Studies in America suggest that the social networking site has the tools to 
influence voter turnout

There are two things about 2015 of which one can be reasonably certain: there will be a general election in May and it’s unlikely to produce an overall majority for either of the two big parties. In those circumstances, small, localised events might have big implications: a Ukip candidate shoots his mouth off about, er, non-white people; a Labour candidate turns out to have an embarrassing past; a Tory garagiste cannot differentiate between sexual harassment and bum pinching. The kind of stuff, in other words, that could affect the outcome in a finely balanced constituency.
Which brings us to social media and the question of whether the 2015 general election could be the first one in which the outcome is affected by what goes on there. Could Facebook, for example, be a factor in determining the outcome of some local constituency battles?
Far-fetched? Maybe. But the question is worth asking because in the 2010 US congressional elections, Facebook conducted an interesting experiment in social engineering, which made some of us sit up. The company collaborated with some political scientists to see if a social network could persuade apathetic American voters to get off their butts and vote. And the answer was yes.
The methodology used was simple enough. Sixty-one million Facebook users were shown an icon containing a link for looking up polling stations, an “I voted” button to click to announce they had voted, and the profile pictures of up to six of their Facebook friends who had indicated they’d already done the same. The icon and button were inserted in the newsfeeds of tens of millions of users, while others were shown either a generic get-out-the-vote exhortation or no message at all. Then the researchers cross-referenced their subjects’ names with the day’s actual voting records from precincts across the country to measure how much the Facebook voting prompt actually increased turnout.

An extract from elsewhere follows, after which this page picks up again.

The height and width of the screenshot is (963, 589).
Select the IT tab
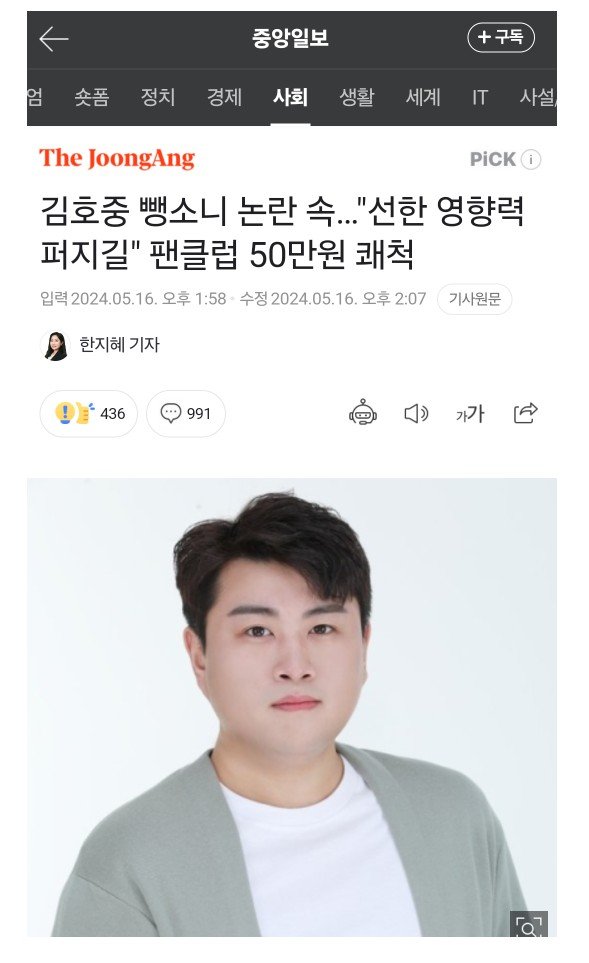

The Harvard law professor Jonathan Zittrain summarised the findings thus: “Overall, users notified of their friends’ voting were 0.39% more likely to vote than those in the control group, and any resulting decisions to cast a ballot also appeared to ripple to the behaviour of close Facebook friends, even if those people hadn’t received the original message. That small increase in turnout rates amounted to a lot of new votes. The researchers concluded that their Facebook graphic directly mobilised 60,000 voters, and, thanks to the ripple effect, ultimately caused an additional 340,000 votes to be cast that day. As they point out, [in 2000] George W Bush won Florida, and thus the presidency, by 537 votes – fewer than 0.01% of the votes cast in that state.”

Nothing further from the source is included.